Sherman is a Christian.

===Controversy===
When speaking on the NFL's requirements for players during the 2021 season for players not vaccinated against COVID-19, Sherman generated controversy. The league had required unvaccinated players to wear a wristband. Those wristbands, Sherman compared to segregation on his Twitter account. He tweeted "The @NFL is making players wear colored wrist bands now based on vaccination status.
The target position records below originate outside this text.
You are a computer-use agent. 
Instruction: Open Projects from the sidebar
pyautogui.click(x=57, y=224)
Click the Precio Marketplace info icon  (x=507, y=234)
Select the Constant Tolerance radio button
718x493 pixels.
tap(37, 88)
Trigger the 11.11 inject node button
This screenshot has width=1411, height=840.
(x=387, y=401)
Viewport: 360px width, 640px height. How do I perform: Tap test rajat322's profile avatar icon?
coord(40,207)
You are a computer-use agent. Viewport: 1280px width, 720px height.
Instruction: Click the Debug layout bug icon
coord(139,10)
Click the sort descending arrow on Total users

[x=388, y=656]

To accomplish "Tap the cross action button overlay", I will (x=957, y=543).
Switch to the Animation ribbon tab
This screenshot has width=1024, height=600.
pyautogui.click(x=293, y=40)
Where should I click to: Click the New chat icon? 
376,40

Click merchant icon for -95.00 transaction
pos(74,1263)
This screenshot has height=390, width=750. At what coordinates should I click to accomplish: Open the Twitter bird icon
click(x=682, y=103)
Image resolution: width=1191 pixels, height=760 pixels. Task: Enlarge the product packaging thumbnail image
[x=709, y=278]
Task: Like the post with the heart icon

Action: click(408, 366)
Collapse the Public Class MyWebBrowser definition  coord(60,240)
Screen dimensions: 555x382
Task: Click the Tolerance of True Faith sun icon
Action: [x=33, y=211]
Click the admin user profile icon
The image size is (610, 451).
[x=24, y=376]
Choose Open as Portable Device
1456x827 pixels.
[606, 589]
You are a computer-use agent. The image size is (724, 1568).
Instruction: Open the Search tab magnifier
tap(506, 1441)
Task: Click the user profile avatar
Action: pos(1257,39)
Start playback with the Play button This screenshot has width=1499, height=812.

Funny, I thought we all agreed on the evils of segregation back in the 60s. Here we are again- only this time it’s based on personal health choices instead of skin color". He followed that tweet up with another one saying "The league clearly values being woke, not awake. What a shame. And what a sham". The tweets received primarily mixed reactions.

Coaching

As of 2025, Sherman serves as an assistant coach for the St James Academy football team in Lenexa, Kansas.